*Reading passage:*
━━━━━━━━

We’re going to begin by doing some very basic plots and data processing using base R tools, and then show how to do them better, faster, and more visually attractive with tidyverse tools.
As always to begin we must load some libraries we will be using. If we do not load them, R will not be able to find the functions contained in these libraries (unless we use the “::” format). Right now we’re just using a few packages.
We also set up some defaults here. We want to see the commands we are
issuing in our output, because this is for learning purposes. If we were
writing a paper, we would not want to see the commands, so we would set
echo = FALSE
.
ggplot2
The quickest, but not necessarily the most efficient way to start, is
by using the plot
function from base R.
Notice how R Markdown manages the output when printing an entire
dataset. If you executed this in the console, it would print all 1,704
rows, which is usually undesirable. In such cases, you might prefer
using the head()
function to display only the first few
rows.
head(gapminder,n=20)
## # A tibble: 20 × 6
## country continent year lifeExp pop gdpPercap
## <fct> <fct> <int> <dbl> <int> <dbl>
## 1 Afghanistan Asia 1952 28.8 8425333 779.
## 2 Afghanistan Asia 1957 30.3 9240934 821.
## 3 Afghanistan Asia 1962 32.0 10267083 853.
## 4 Afghanistan Asia 1967 34.0 11537966 836.
## 5 Afghanistan Asia 1972 36.1 13079460 740.
## 6 Afghanistan Asia 1977 38.4 14880372 786.
## 7 Afghanistan Asia 1982 39.9 12881816 978.
## 8 Afghanistan Asia 1987 40.8 13867957 852.
## 9 Afghanistan Asia 1992 41.7 16317921 649.
## 10 Afghanistan Asia 1997 41.8 22227415 635.
## 11 Afghanistan Asia 2002 42.1 25268405 727.
## 12 Afghanistan Asia 2007 43.8 31889923 975.
## 13 Albania Europe 1952 55.2 1282697 1601.
## 14 Albania Europe 1957 59.3 1476505 1942.
## 15 Albania Europe 1962 64.8 1728137 2313.
## 16 Albania Europe 1967 66.2 1984060 2760.
## 17 Albania Europe 1972 67.7 2263554 3313.
## 18 Albania Europe 1977 68.9 2509048 3533.
## 19 Albania Europe 1982 70.4 2780097 3631.
## 20 Albania Europe 1987 72 3075321 3739.
Let’s use base R plots now. We access individual variables from the main data frame.
plot(gapminder$gdpPercap,gapminder$lifeExp)
It works, but there are several drawbacks: 1) the default settings are often odd (like using scientific notation), 2) the axis labels and titles are unusual, 3) the appearance is quite unattractive, and 4) customizing it requires remembering a complex list of commands.
Now, let’s try creating a histogram.
hist(iris$Sepal.Length, breaks = 10)
It’s adequate, but far from perfect. The default settings are subpar,
and the appearance leaves much to be desired. The default x-axis and
title even include strange $
signs.
ggplot2
Let’s quickly switch to ggplot2
. We’ll begin with
qplot
, which allows us to create a much more visually
appealing plot compared to base R graphics.
qplot(data=gapminder,x=gdpPercap,y=lifeExp)
## Warning: `qplot()` was deprecated in ggplot2 3.4.0.
## This warning is displayed once every 8 hours.
## Call `lifecycle::last_lifecycle_warnings()` to see where this warning was
## generated.
qplot(data=iris,x=Sepal.Length,geom="histogram",bins=10)

━━━━━━━━

*Data for this task:*
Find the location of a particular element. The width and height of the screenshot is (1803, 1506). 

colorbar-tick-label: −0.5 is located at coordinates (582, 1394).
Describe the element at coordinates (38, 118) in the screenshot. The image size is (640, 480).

━━━━━━━━

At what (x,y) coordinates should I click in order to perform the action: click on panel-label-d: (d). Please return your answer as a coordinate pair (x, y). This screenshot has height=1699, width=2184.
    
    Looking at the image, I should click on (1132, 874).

━━━━━━━━

*Tasks to perform:*
- a) In the plotting tutorial, turn the paragraph beginning "It works, but there are several drawbacks" into a short list of its drawbacks.
- b) In the records, edit everything from the line containing "At what (x,y)" down to the line containing "Looking at the" by replacing "coordinate pair" with "point". Return only those lines, with nothing else changed.
The records are unrelated to the plotting tutorial.

*Answers to the exercises:*
- a)
Drawbacks of the base R scatter plot:
- Odd default settings, such as scientific notation
- Unusual axis labels and titles
- An unattractive appearance
- Customization requires remembering a complex list of commands

- b)
At what (x,y) coordinates should I click in order to perform the action: click on panel-label-d: (d). Please return your answer as a point (x, y). This screenshot has height=1699, width=2184.
    
    Looking at the image, I should click on (1132, 874).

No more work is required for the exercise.